WORK REQUIRED →
Put every line of the records into a Markdown table with the columns "Row" and "Line", numbering each row and omitting blank lines.

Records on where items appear
=======
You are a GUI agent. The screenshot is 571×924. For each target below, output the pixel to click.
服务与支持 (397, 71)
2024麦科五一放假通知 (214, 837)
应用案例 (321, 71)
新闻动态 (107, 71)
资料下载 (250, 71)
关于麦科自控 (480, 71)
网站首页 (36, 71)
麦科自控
=======
FULL RESPONSE →
| Row | Line |
|---|---|
| 1 | You are a GUI agent. The screenshot is 571×924. For each target below, output the pixel to click. |
| 2 | 服务与支持 (397, 71) |
| 3 | 2024麦科五一放假通知 (214, 837) |
| 4 | 应用案例 (321, 71) |
| 5 | 新闻动态 (107, 71) |
| 6 | 资料下载 (250, 71) |
| 7 | 关于麦科自控 (480, 71) |
| 8 | 网站首页 (36, 71) |
| 9 | 麦科自控 |